Reading this has made me quite tearful! Thanks for sharing!
Icantrememebrtheartist · 02/03/2021 21:53

“Make sure you’ve got clean knickers on incase you get run over” Was often said by my mum.

VintageDiamonds · 02/03/2021 21:56

‘Telling a child they’re tired is worse to them than an accusation of murder.’

My mum when my very young at the time son had a meltdown after I pointed out to him that he was tired.

Never forgotten it. It was her humour.

SignOnTheWindow · 02/03/2021 21:56

@Fieldings15

My dad always used to say "you've delighted us enough" which I think he stole from Jane Austen... Probably justified with 3 daughters though Grin
DH says that to DD2 when she's being particularly aggravating!

(And you're right - it's from Pride and Prejudice).

Doilooklikeatourist · 02/03/2021 21:57

@MissLucyEyelesbarrow

I totally nicked my friend's favourite saying to her DC: "You know I can't hear you when you use your whiny voice" Grin
I used to say I don’t speak whine

DS to me
I only heard you when you told me the 4th time

Tiddlywinkly · 02/03/2021 21:58

Overheard in a posh village: "It's a bit too carbon footprinty.."

Me, several times a day to 5 yr old ds: "Stop squeezing your penis''. Thankfully not in public, or I haven't caught him yet...

BrownEyedGirl80 · 02/03/2021 21:59

I brought you into this world and I can take you out of it too

Clawdy · 02/03/2021 22:03

On a bus in Glasgow years ago, an aggrieved mum saying "Nae, ye canna have it, Eddie! "

Eddie: "If ye dinna give it me, I'll tell everyone you pee in the sink."
The whole bus heard it. Shock

LindaEllen · 02/03/2021 22:04

My favourite was when a toddler bumped into a woman in the supermarket and (I assume it was) her mother said 'Florence, you really need to work on your spatial awareness' but like really posh as if this 1 year old child should know what spatial awareness was 😂😂

faerveren · 02/03/2021 22:05

On a park bench a child eating crisps.
Mother - I gave you life and you won’t even give me a crisp

dementedma · 02/03/2021 22:05

As I was getting out of the car today I heard a man behind me saying" You need to remember that you just cant go up to people and want them to play with you. Not everyone is your pal you know". He was talking to his dog!

SmileYouDown · 02/03/2021 22:06

@CosyAcorn

So glad this thread came up because I overheard this the other day when I took DD to the park and it keeps making me smile.

"Remember your social cues! "

Said by a dad to a very chatty lad of about 9 or 10 who had just found a man in the park who was training a pigeon to fly and was running up to him to ask questions about it.

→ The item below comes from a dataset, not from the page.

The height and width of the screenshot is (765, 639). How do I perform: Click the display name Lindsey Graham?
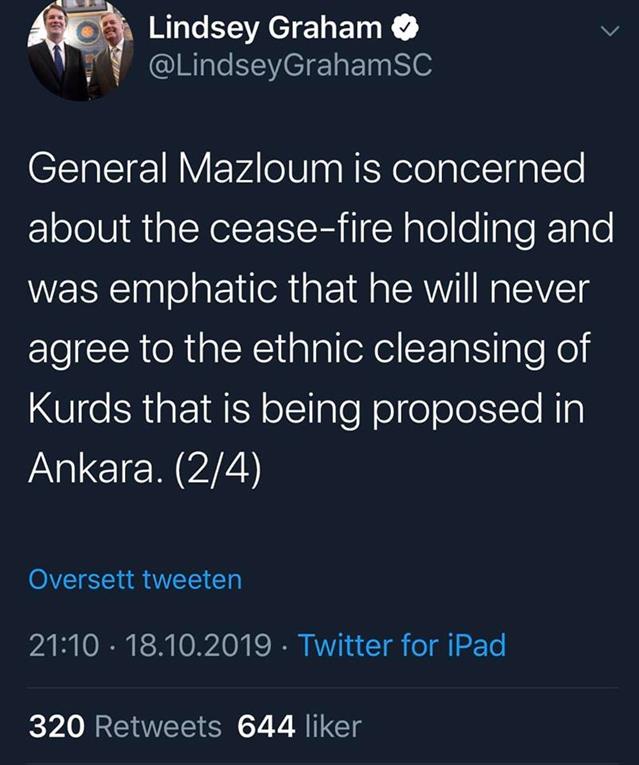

The man with the bird seemed shy (but not annoyed at the interruption) but the boy was so excited that he just kept on asking questions and then the man offered to let the lad have a go at holding the bird, and then they worked together to teach it how to fly and land on one another's shoulders.

It was like watching a very low budget version of Up. And it made me smile that the boy didn't really pay any attention to social cues but made a friend anyway.